━━ Dataset entries

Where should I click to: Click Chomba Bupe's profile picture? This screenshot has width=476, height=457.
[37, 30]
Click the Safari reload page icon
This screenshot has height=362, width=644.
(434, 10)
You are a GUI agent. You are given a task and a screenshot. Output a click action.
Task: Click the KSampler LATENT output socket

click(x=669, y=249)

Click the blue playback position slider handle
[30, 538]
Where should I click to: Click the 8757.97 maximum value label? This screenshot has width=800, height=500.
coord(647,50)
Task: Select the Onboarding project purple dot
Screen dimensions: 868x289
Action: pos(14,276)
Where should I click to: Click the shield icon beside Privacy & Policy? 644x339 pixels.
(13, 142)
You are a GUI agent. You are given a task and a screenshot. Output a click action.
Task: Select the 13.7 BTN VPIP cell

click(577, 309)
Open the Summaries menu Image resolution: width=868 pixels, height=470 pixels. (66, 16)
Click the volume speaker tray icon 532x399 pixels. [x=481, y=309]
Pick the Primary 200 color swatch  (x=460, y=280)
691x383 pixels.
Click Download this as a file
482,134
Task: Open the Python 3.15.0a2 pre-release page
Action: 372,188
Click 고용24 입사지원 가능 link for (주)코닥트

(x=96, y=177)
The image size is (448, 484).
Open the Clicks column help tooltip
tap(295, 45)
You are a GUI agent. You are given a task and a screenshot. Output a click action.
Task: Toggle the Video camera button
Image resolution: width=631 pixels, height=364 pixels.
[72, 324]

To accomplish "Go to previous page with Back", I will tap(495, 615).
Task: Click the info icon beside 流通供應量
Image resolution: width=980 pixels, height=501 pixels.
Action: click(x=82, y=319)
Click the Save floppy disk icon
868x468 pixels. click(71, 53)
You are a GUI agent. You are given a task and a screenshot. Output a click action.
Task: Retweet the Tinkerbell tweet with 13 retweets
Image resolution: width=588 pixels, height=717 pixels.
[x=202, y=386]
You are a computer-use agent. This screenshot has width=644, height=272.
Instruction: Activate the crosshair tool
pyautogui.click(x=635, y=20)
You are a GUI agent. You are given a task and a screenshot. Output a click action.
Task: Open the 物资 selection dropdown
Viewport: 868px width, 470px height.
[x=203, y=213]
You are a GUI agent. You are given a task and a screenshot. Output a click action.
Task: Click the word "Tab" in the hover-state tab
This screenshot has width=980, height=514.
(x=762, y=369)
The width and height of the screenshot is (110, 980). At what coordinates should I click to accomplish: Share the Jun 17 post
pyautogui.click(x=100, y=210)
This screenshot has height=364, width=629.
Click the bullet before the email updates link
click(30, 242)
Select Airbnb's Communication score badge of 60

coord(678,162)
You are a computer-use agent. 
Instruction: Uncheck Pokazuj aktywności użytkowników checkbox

━━━━

Would you set down all the lines above, exactly and in full?

Where should I click to: Click Chomba Bupe's profile picture? This screenshot has width=476, height=457.
[37, 30]
Click the Safari reload page icon
This screenshot has height=362, width=644.
(434, 10)
You are a GUI agent. You are given a task and a screenshot. Output a click action.
Task: Click the KSampler LATENT output socket

click(x=669, y=249)

Click the blue playback position slider handle
[30, 538]
Where should I click to: Click the 8757.97 maximum value label? This screenshot has width=800, height=500.
coord(647,50)
Task: Select the Onboarding project purple dot
Screen dimensions: 868x289
Action: pos(14,276)
Where should I click to: Click the shield icon beside Privacy & Policy? 644x339 pixels.
(13, 142)
You are a GUI agent. You are given a task and a screenshot. Output a click action.
Task: Select the 13.7 BTN VPIP cell

click(577, 309)
Open the Summaries menu Image resolution: width=868 pixels, height=470 pixels. (66, 16)
Click the volume speaker tray icon 532x399 pixels. [x=481, y=309]
Pick the Primary 200 color swatch  (x=460, y=280)
691x383 pixels.
Click Download this as a file
482,134
Task: Open the Python 3.15.0a2 pre-release page
Action: 372,188
Click 고용24 입사지원 가능 link for (주)코닥트

(x=96, y=177)
The image size is (448, 484).
Open the Clicks column help tooltip
tap(295, 45)
You are a GUI agent. You are given a task and a screenshot. Output a click action.
Task: Toggle the Video camera button
Image resolution: width=631 pixels, height=364 pixels.
[72, 324]

To accomplish "Go to previous page with Back", I will tap(495, 615).
Task: Click the info icon beside 流通供應量
Image resolution: width=980 pixels, height=501 pixels.
Action: click(x=82, y=319)
Click the Save floppy disk icon
868x468 pixels. click(71, 53)
You are a GUI agent. You are given a task and a screenshot. Output a click action.
Task: Retweet the Tinkerbell tweet with 13 retweets
Image resolution: width=588 pixels, height=717 pixels.
[x=202, y=386]
You are a computer-use agent. This screenshot has width=644, height=272.
Instruction: Activate the crosshair tool
pyautogui.click(x=635, y=20)
You are a GUI agent. You are given a task and a screenshot. Output a click action.
Task: Open the 物资 selection dropdown
Viewport: 868px width, 470px height.
[x=203, y=213]
You are a GUI agent. You are given a task and a screenshot. Output a click action.
Task: Click the word "Tab" in the hover-state tab
This screenshot has width=980, height=514.
(x=762, y=369)
The width and height of the screenshot is (110, 980). At what coordinates should I click to accomplish: Share the Jun 17 post
pyautogui.click(x=100, y=210)
This screenshot has height=364, width=629.
Click the bullet before the email updates link
click(30, 242)
Select Airbnb's Communication score badge of 60

coord(678,162)
You are a computer-use agent. 
Instruction: Uncheck Pokazuj aktywności użytkowników checkbox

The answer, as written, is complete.